▸ **WHAT IS NEEDED**
Output exactly, in the material below, the lines from the one with "The image size" through the one with "Image resolution: width=1456". Omit all pictures.

* * * * *

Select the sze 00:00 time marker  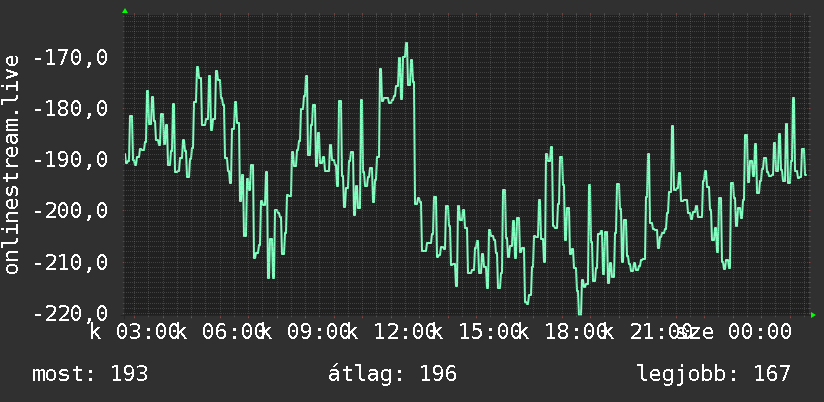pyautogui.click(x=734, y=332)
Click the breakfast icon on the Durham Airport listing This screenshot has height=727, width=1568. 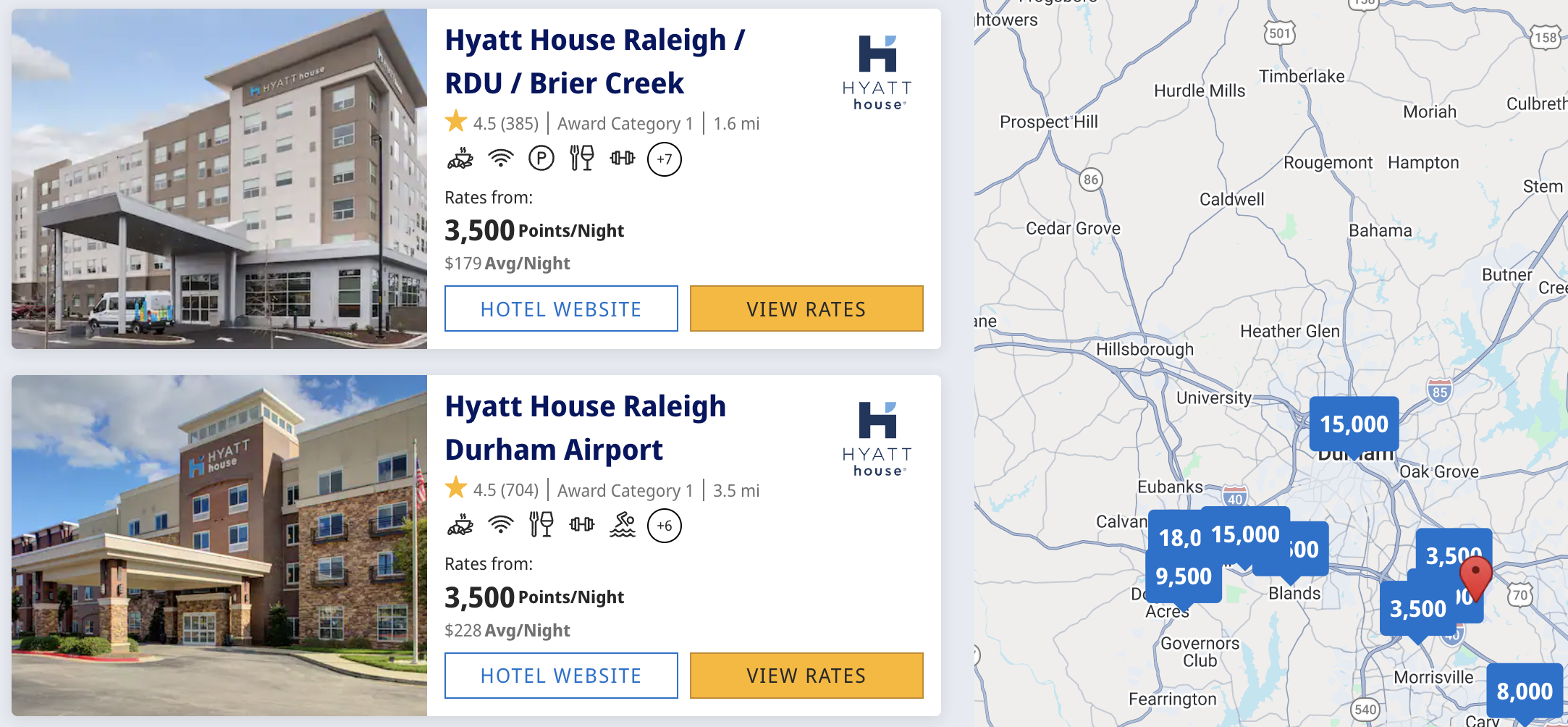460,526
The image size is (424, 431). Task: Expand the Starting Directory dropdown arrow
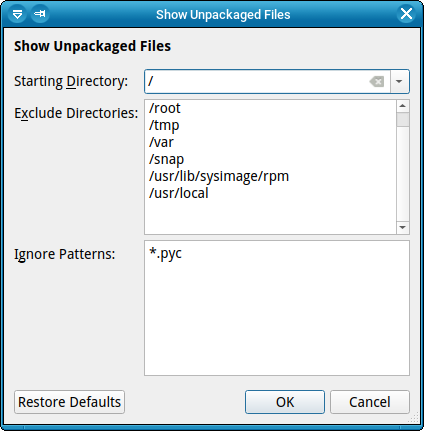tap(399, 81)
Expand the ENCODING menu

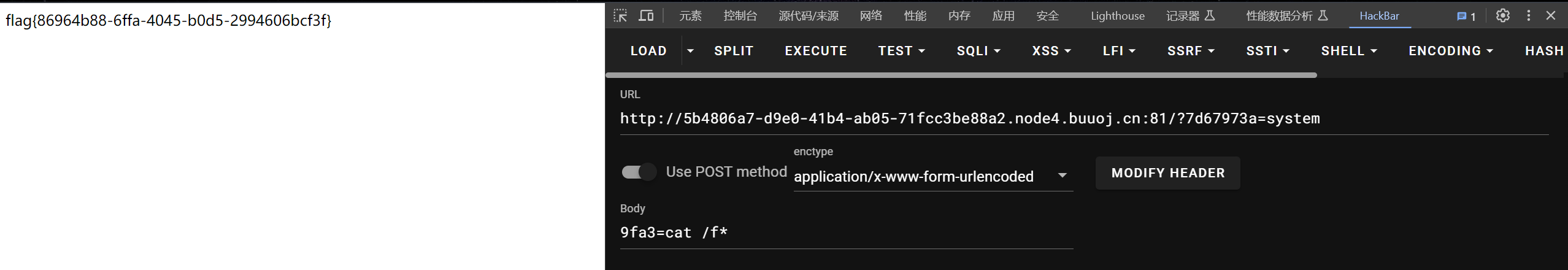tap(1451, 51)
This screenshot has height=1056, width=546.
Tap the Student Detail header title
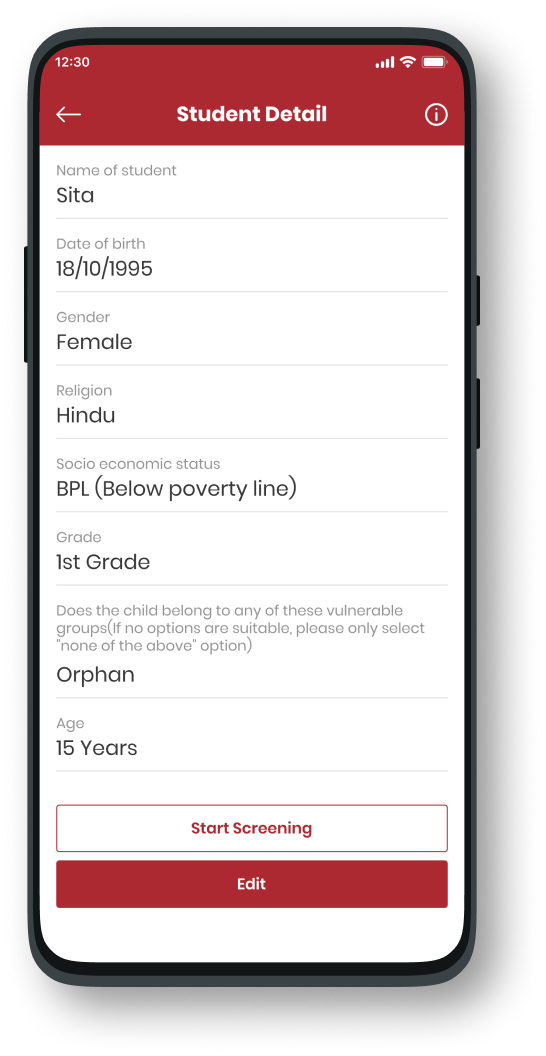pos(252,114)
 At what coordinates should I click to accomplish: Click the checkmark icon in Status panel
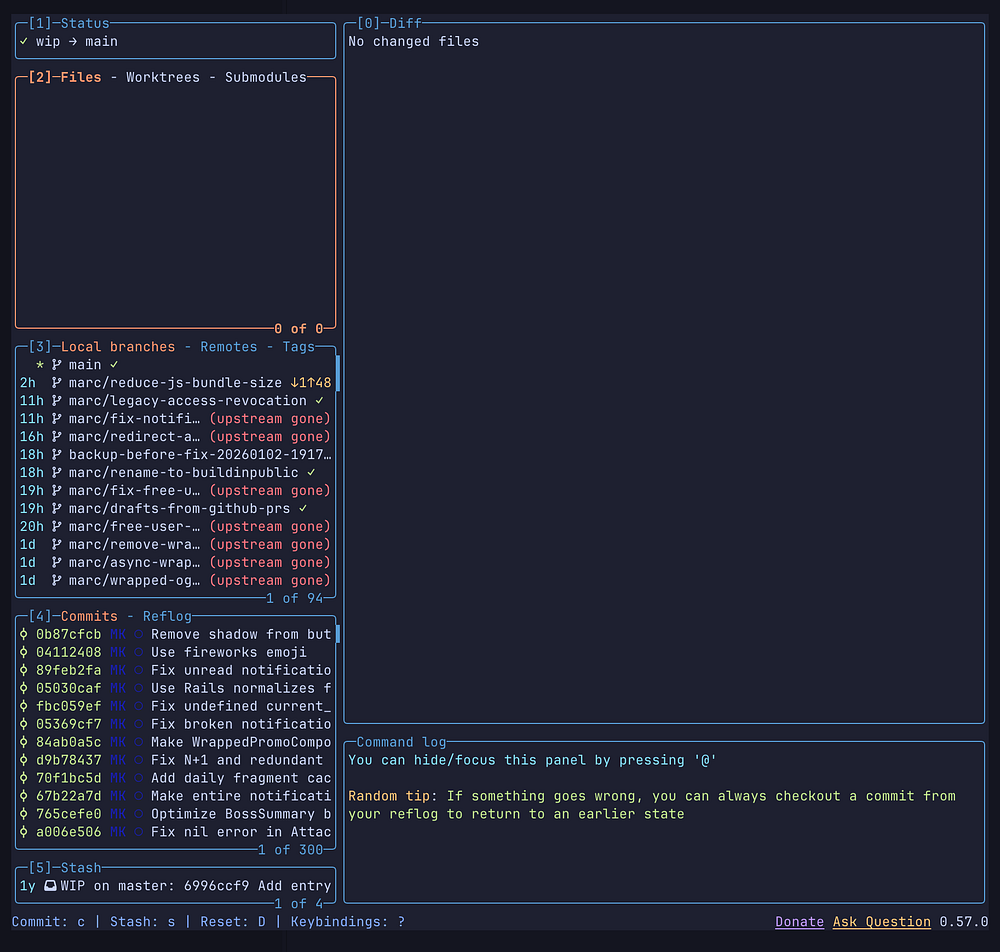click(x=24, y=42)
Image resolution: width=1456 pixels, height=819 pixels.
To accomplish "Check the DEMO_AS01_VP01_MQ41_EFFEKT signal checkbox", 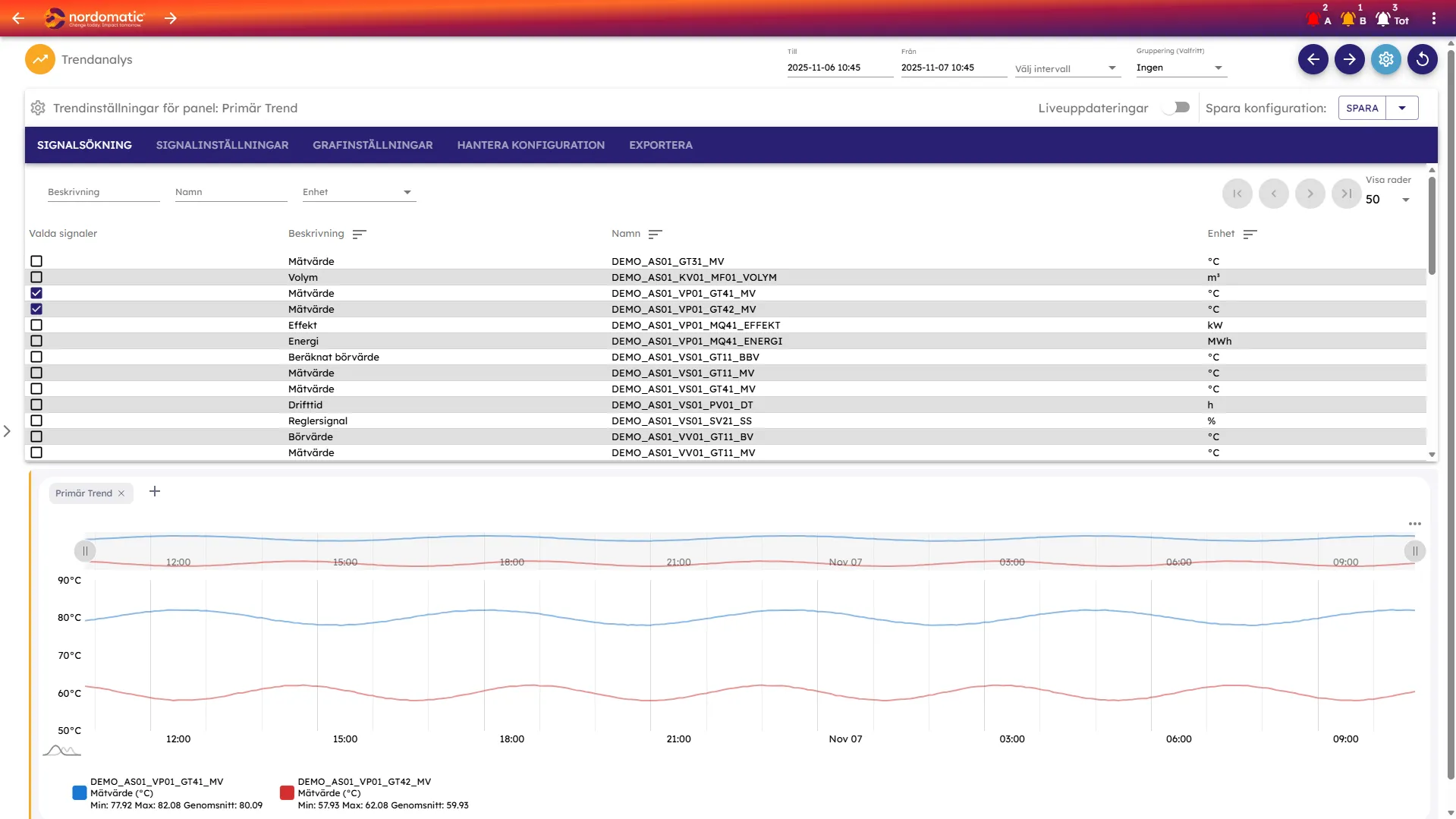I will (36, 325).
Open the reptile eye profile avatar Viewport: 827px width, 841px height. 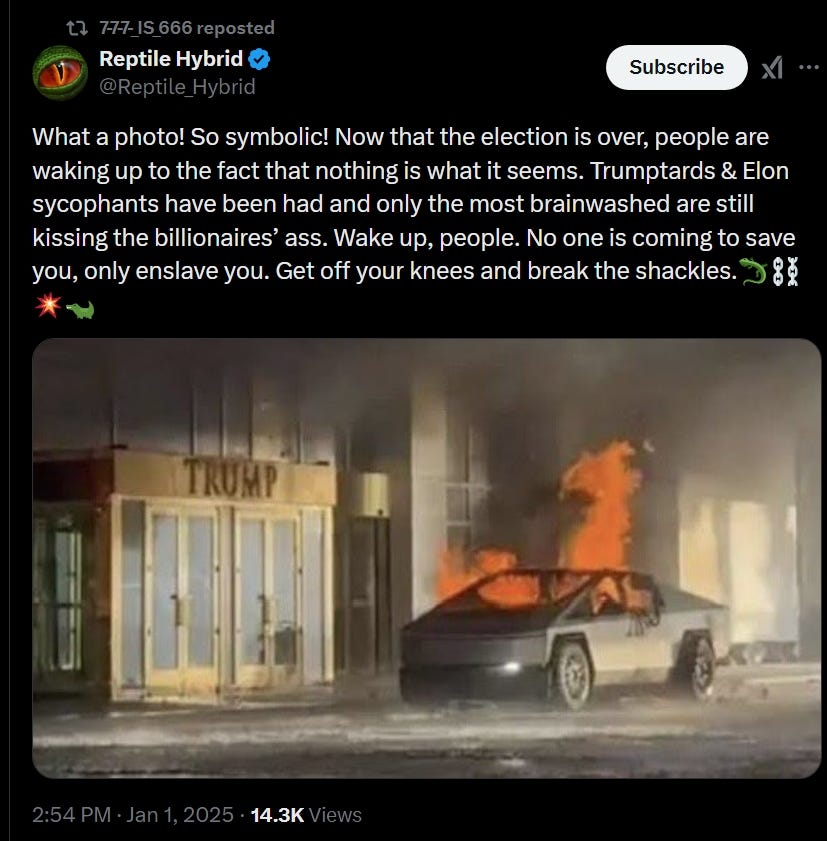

* * * * *

▸ **RESPONSE BOX**
The image size is (424, 431). Task: Expand the Starting Directory dropdown arrow
tap(399, 81)
Expand the ENCODING menu

tap(1451, 51)
This screenshot has height=1056, width=546.
Tap the Student Detail header title
pos(252,114)
 At what coordinates should I click to accomplish: Click the checkmark icon in Status panel
click(x=24, y=42)
Image resolution: width=1456 pixels, height=819 pixels.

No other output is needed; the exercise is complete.